→ Records for processing:
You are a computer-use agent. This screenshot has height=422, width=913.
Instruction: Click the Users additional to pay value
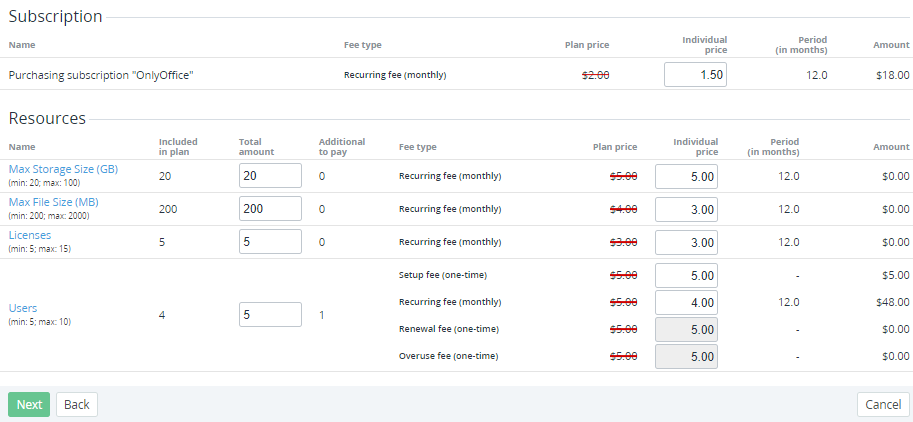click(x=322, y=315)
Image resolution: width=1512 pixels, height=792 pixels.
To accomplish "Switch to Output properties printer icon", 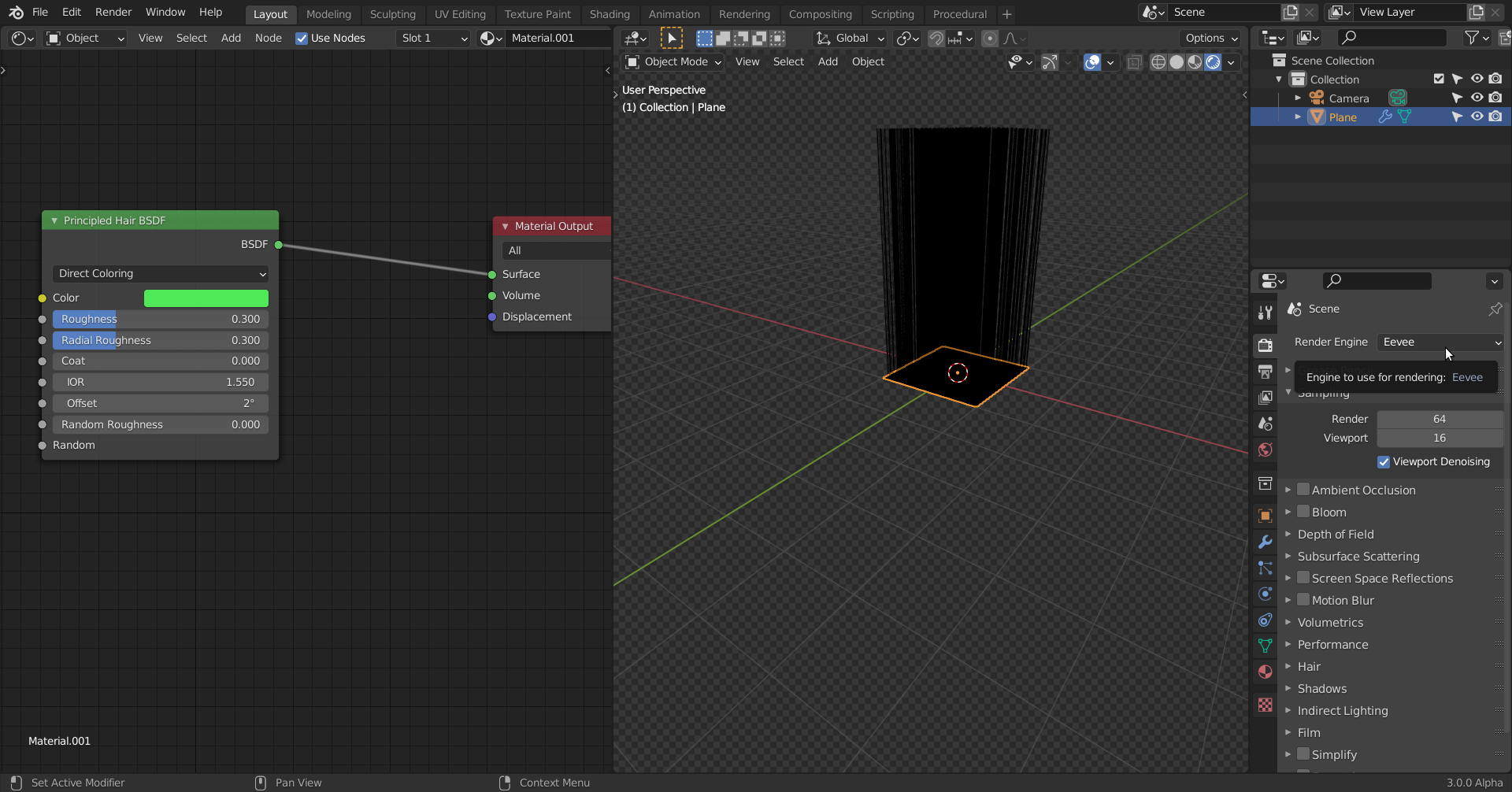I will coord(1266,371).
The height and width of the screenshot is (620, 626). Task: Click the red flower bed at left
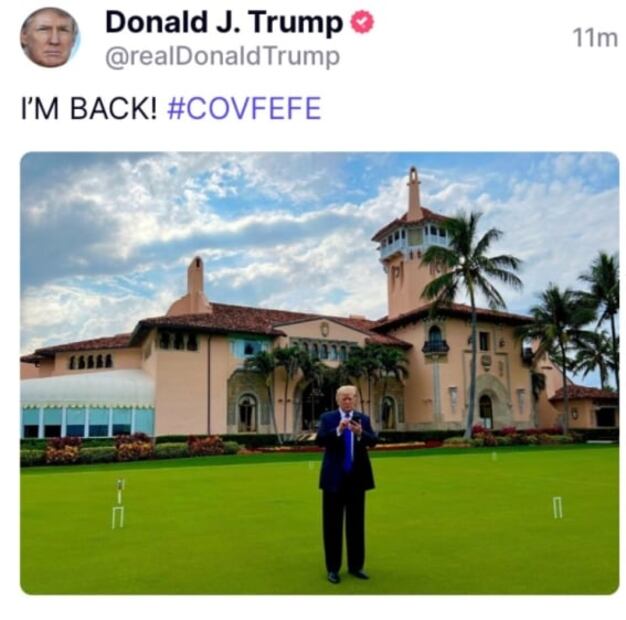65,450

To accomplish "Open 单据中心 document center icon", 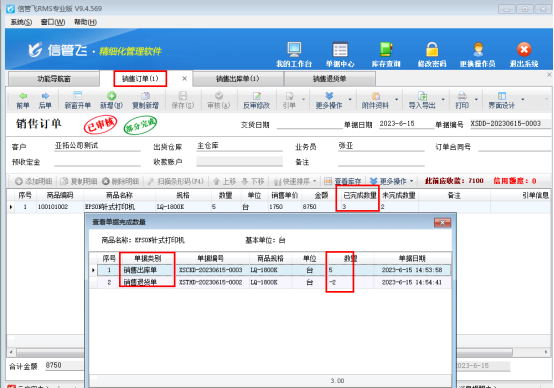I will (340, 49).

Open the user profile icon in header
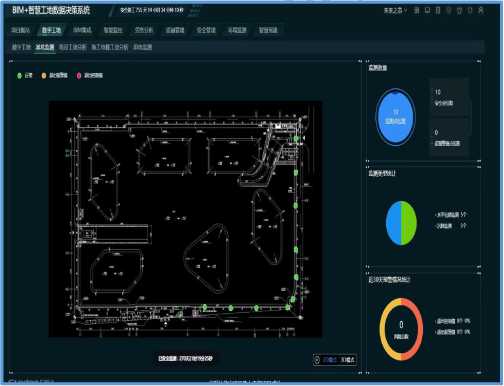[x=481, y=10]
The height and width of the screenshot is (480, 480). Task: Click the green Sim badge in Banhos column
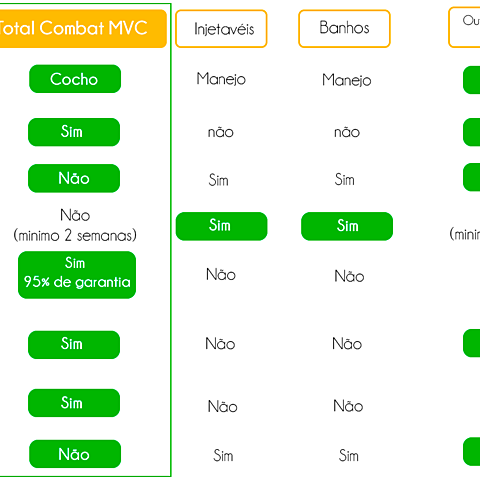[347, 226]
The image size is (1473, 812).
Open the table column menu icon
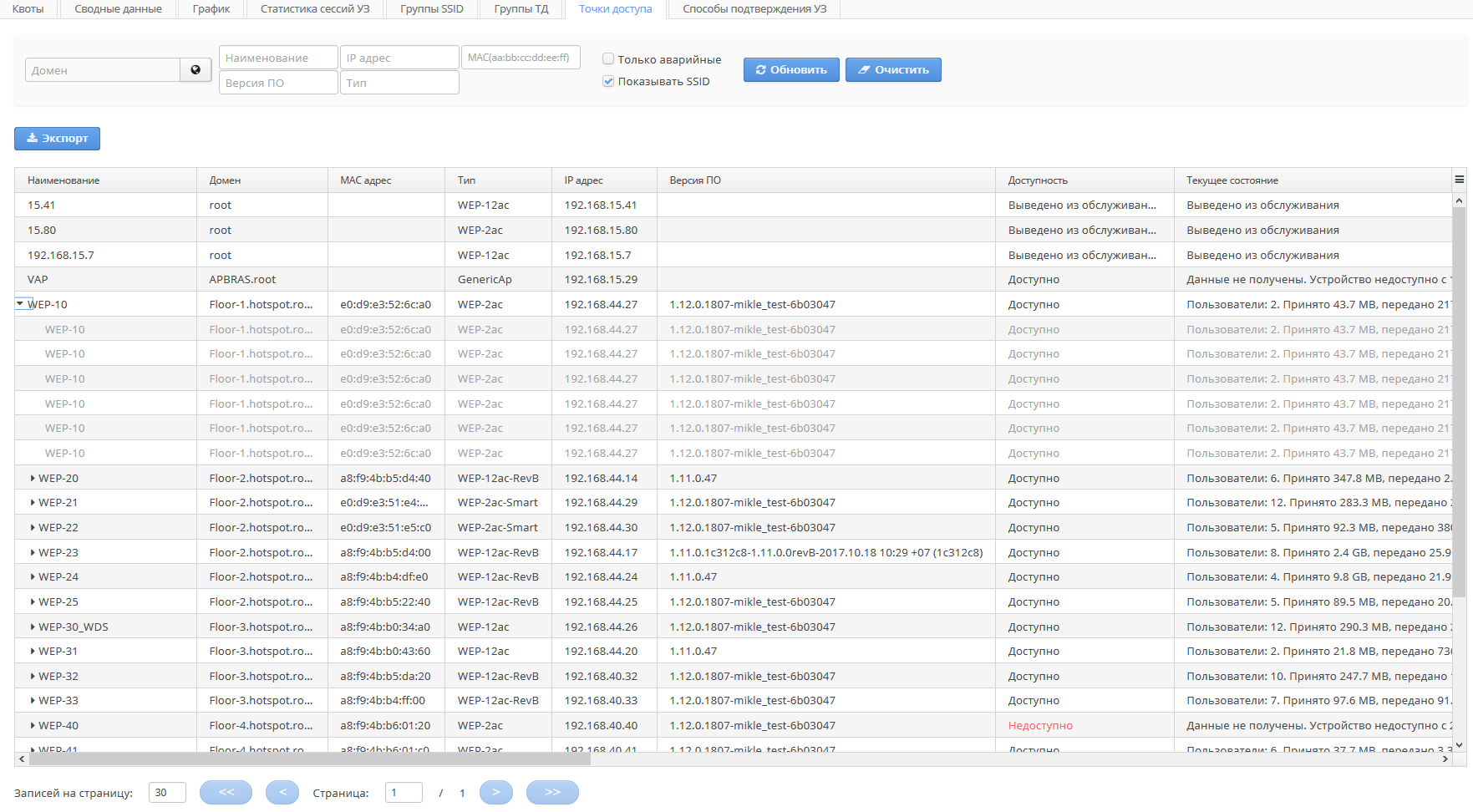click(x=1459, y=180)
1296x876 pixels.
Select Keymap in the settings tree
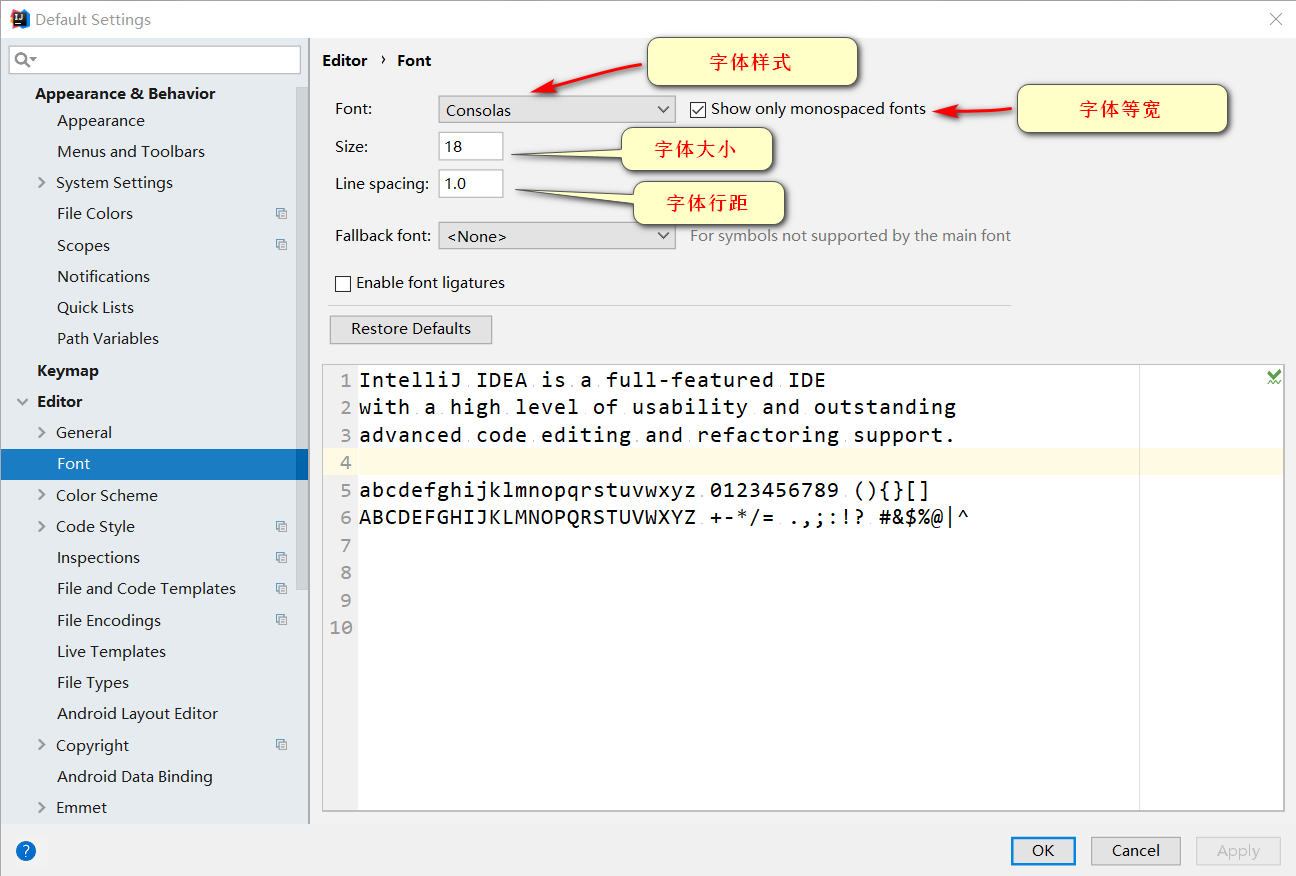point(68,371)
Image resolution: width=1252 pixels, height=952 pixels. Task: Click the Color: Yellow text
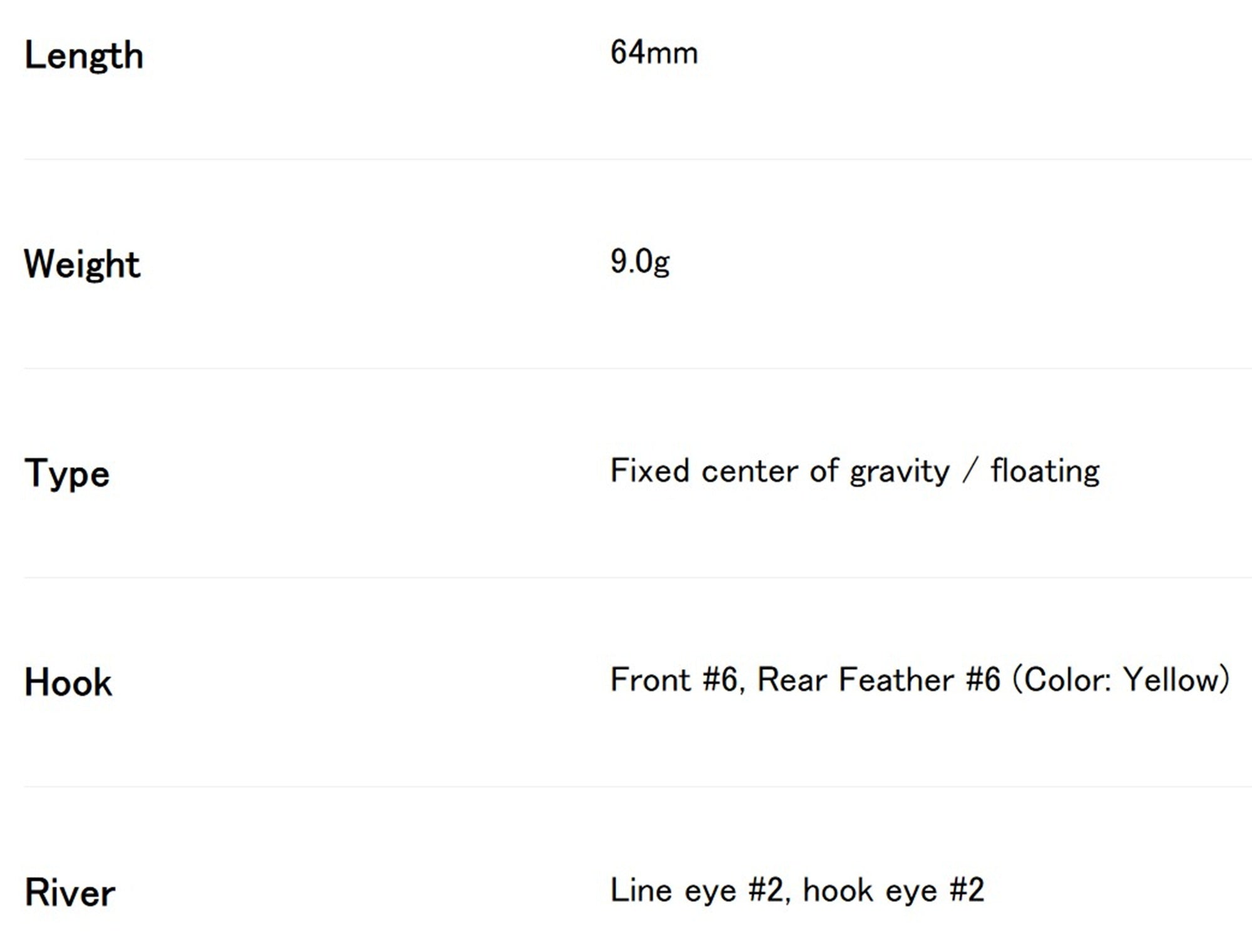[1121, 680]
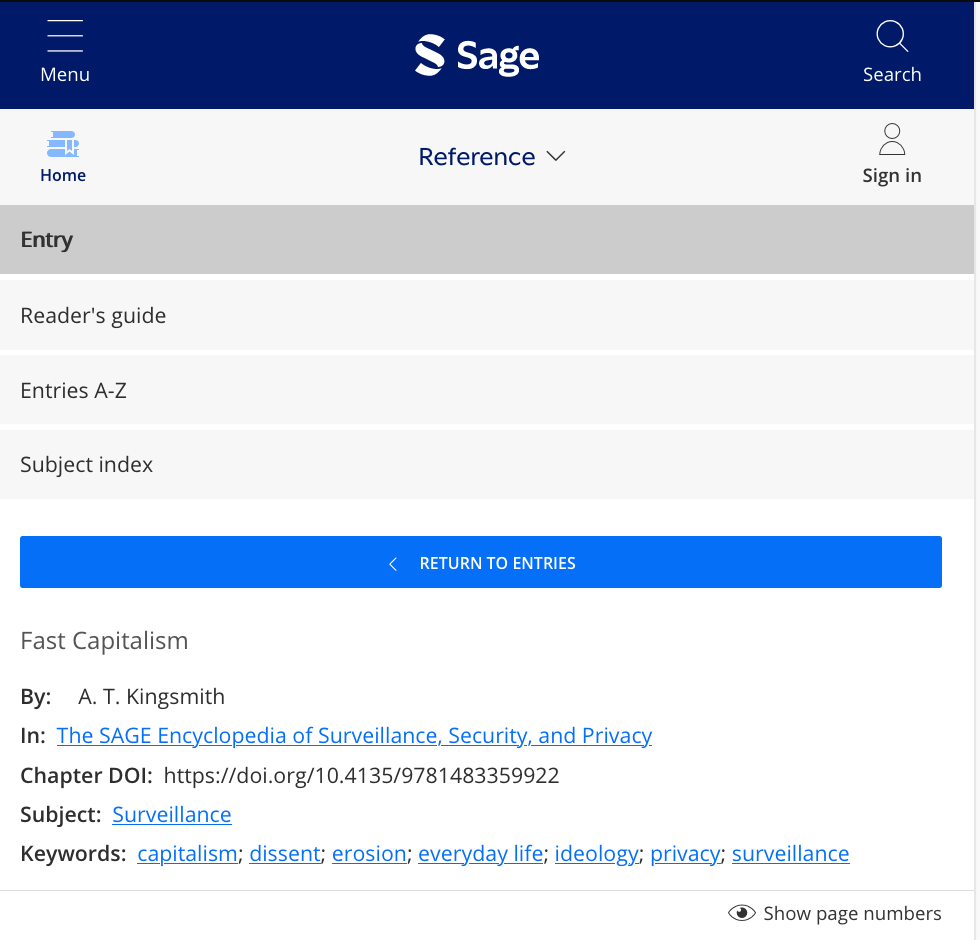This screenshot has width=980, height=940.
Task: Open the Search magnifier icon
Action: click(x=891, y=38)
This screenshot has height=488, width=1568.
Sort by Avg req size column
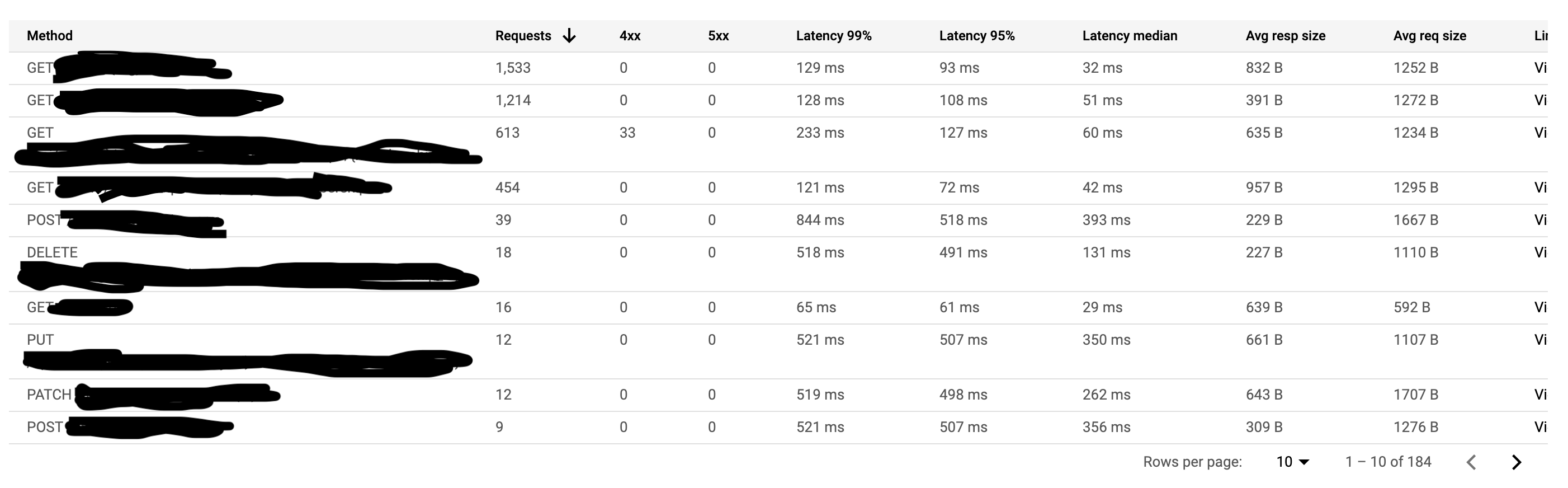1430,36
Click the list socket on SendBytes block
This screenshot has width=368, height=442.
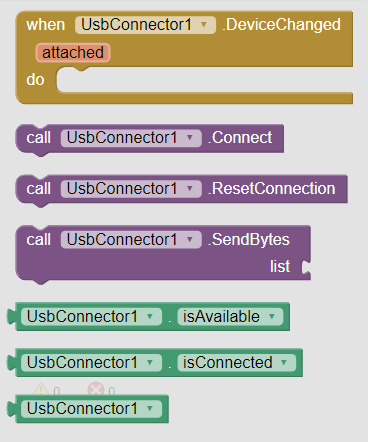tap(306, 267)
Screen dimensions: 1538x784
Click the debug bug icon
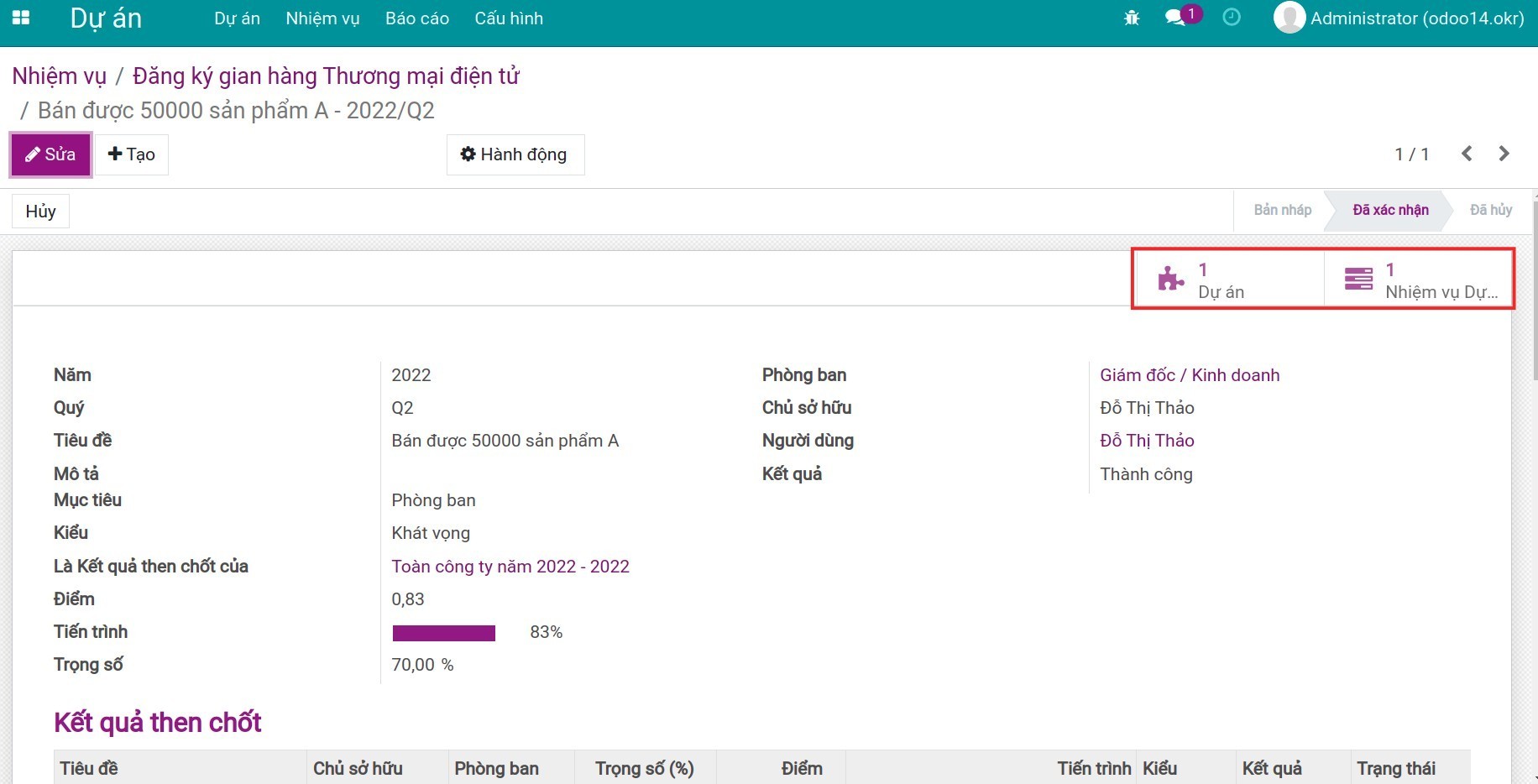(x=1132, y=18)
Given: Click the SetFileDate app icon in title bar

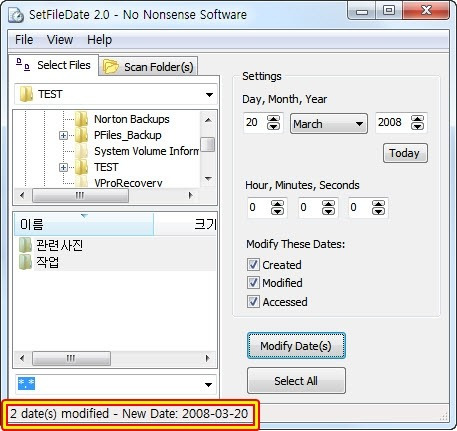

→ What the task requires: Reproduce exactly and only the lines from the line that contains "Select Keymap in the settings tree" to the end of the data above, both ends included. No pictures go in the copy.

→ Output:
Select Keymap in the settings tree
point(68,371)
Image resolution: width=1252 pixels, height=952 pixels. Task: Click the Color: Yellow text
[1121, 680]
This screenshot has width=980, height=940.
Task: Open the Search magnifier icon
Action: click(x=891, y=38)
This screenshot has height=488, width=1568.
Sort by Avg req size column
1430,36
Click the list socket on SendBytes block
This screenshot has width=368, height=442.
tap(306, 267)
Screen dimensions: 1538x784
Click the debug bug icon
(x=1132, y=18)
Given: Click the SetFileDate app icon in title bar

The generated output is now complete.